### [Objectif A]
Reproduisez fidèlement le passage de l'extrait sur la navigation intérieure en commençant à « Toutefois, le poids » et en terminant à « les voies navigables. ».
### [Objectif B]
Répondez brièvement d'après l'extrait sur la navigation intérieure.
(i) Selon le texte, qu'est-ce qui paraît devoir conserver longtemps à la batellerie l'avantage du bon marché ?
(ii) En combien d'heures amène-t-on aujourd'hui à Paris des pierres, des solives et des fers ?
(iii) Combien de temps ces matériaux restent-ils ensuite avant d'être employés ?
### [Objectif C]
Poursuivez le texte sur la concurrence entre les canaux et les chemins de fer à la suite de sa dernière phrase.

**** Extrait fourni

Le développement qu’ont pris et auquel sont appelés les chemins de fer semble devoir jeter un discrédit sur la navigation intérieure. C’est une concurrence menaçante. La rapidité des transports de la voie ferrée est un appât auquel pour le moment tout le monde se laisse entraîner. Si ce mouvement continue, les canaux seront sans doute momentanément désertés.

Toutefois, le poids énorme que la batellerie peut transporter avec peu de matériel paraît devoir lui conserver longtemps sur les chemins de fer l’avantage du bon marché. La vitesse extrême des expéditions n’est pas un élément de valeur pour tous les produits. On amène aujourd’hui à Paris, en huit ou dix heures, de vingt à trente lieues et plus, des pierres, des solives, des fers, qui obstruent des semaines entières les gares des chemins de fer, et restent ensuite six mois, un an, avant d’être employés. Le bénéfice de la célérité n’est point en ce cas une compensation à la cherté du transport. Les houilles, les bois, les grains, les métaux, les matériaux de construction, matières encombrantes et fort lourdes, continueront de choisir, pensons-nous, les voies navigables.

********
**** Partie du corpus

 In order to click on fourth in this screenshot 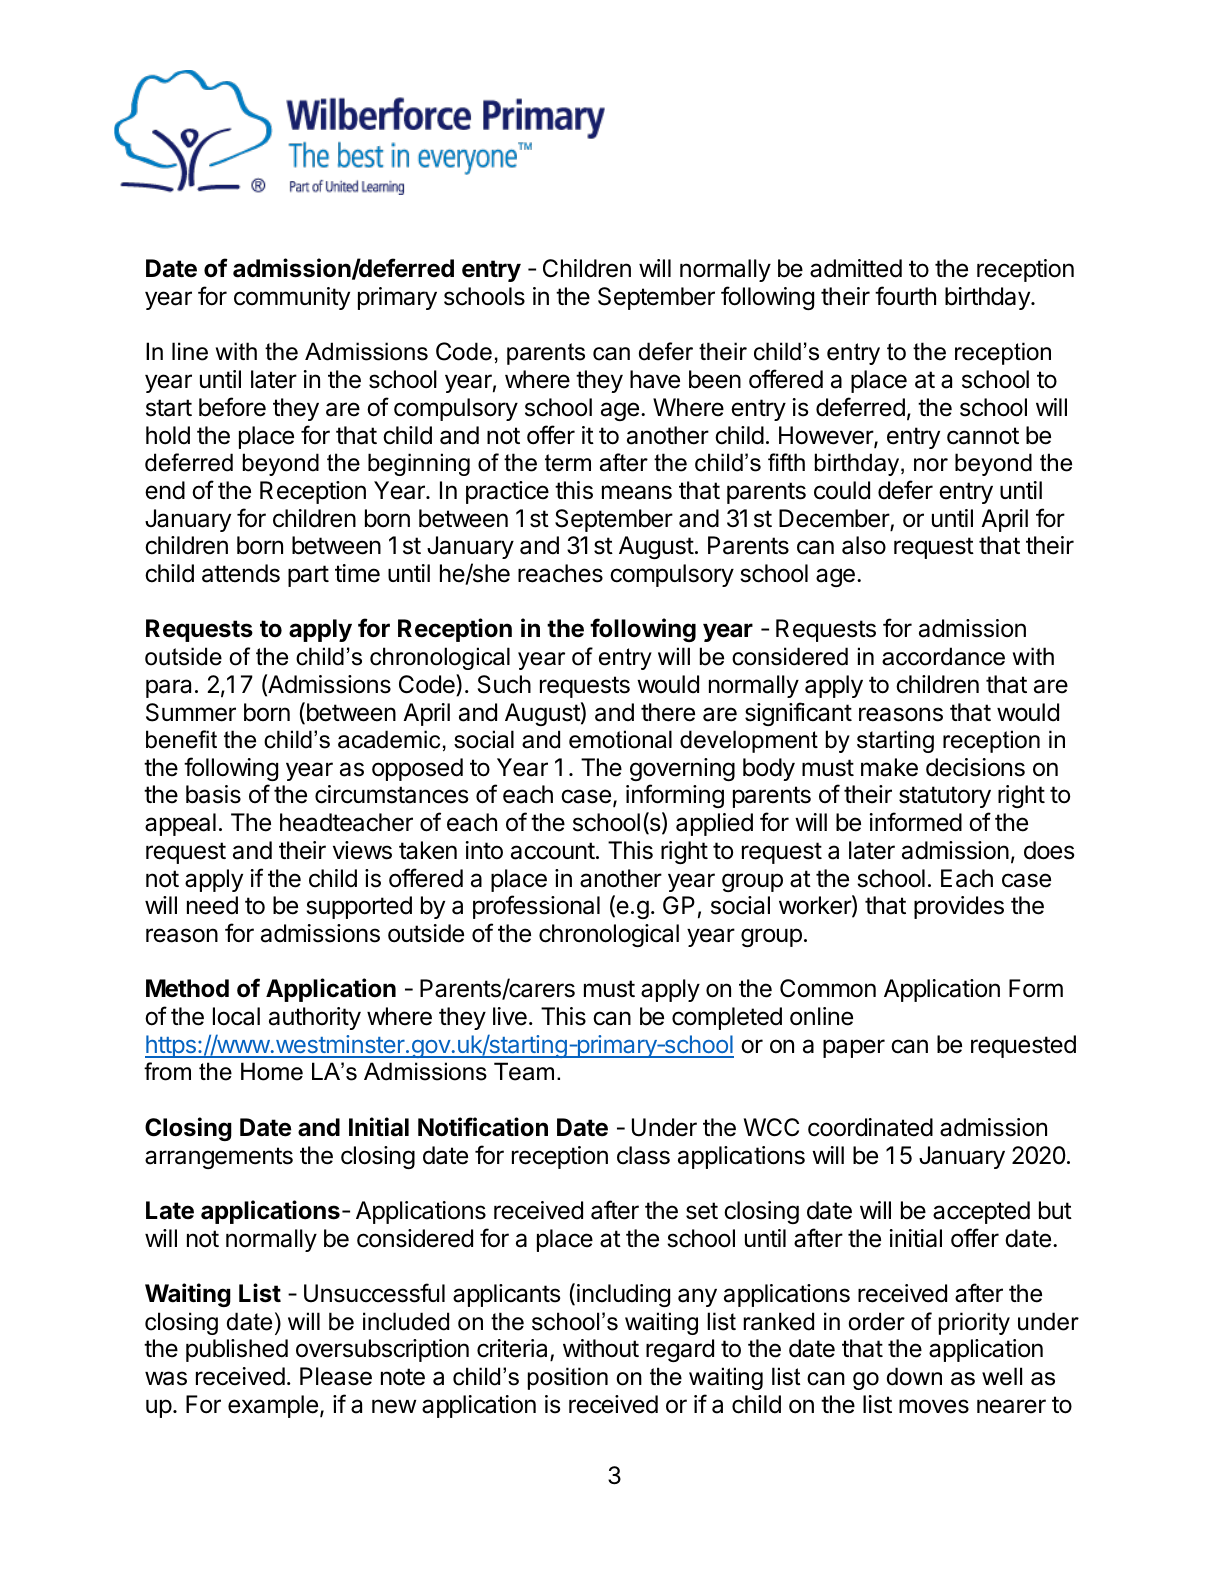, I will do `click(905, 296)`.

********

### [Résultat obtenu A]
Toutefois, le poids énorme que la batellerie peut transporter avec peu de matériel paraît devoir lui conserver longtemps sur les chemins de fer l’avantage du bon marché. La vitesse extrême des expéditions n’est pas un élément de valeur pour tous les produits. On amène aujourd’hui à Paris, en huit ou dix heures, de vingt à trente lieues et plus, des pierres, des solives, des fers, qui obstruent des semaines entières les gares des chemins de fer, et restent ensuite six mois, un an, avant d’être employés. Le bénéfice de la célérité n’est point en ce cas une compensation à la cherté du transport. Les houilles, les bois, les grains, les métaux, les matériaux de construction, matières encombrantes et fort lourdes, continueront de choisir, pensons-nous, les voies navigables.

### [Résultat obtenu B]
(i) Le poids énorme qu'elle peut transporter avec peu de matériel.
(ii) En huit ou dix heures.
(iii) Six mois, un an.

### [Résultat obtenu C]
Les progrès d’économie et les perfectionnements dont la traction des chemins de fer est susceptible sont applicables à la navigation. Aussi doit-il y avoir place pour la batellerie à côté des railsways. La concurrence entre ces deux espèces d’entreprises importe au plus haut point au commerce, déjà menacé d’un exhaussement de tarif par la coalition et la fusion des grandes compagnies de chemins de fer.

Les canaux furent creusés par l’État. Seulement il fallut, pour subvenir aux dépenses, recourir au crédit privé.

À cet effet, les lois des 5 août 1821 et 14 août 1822 sanctionnèrent les traités passés par le ministre avec cinq Compagnies, et par lesquels le gouvernement empruntait une somme de 126,100,000 fr. Ces emprunts ne furent point contractés dans la forme ordinaire de ceux dont nous avons parlé au chapitre de la Dette publique.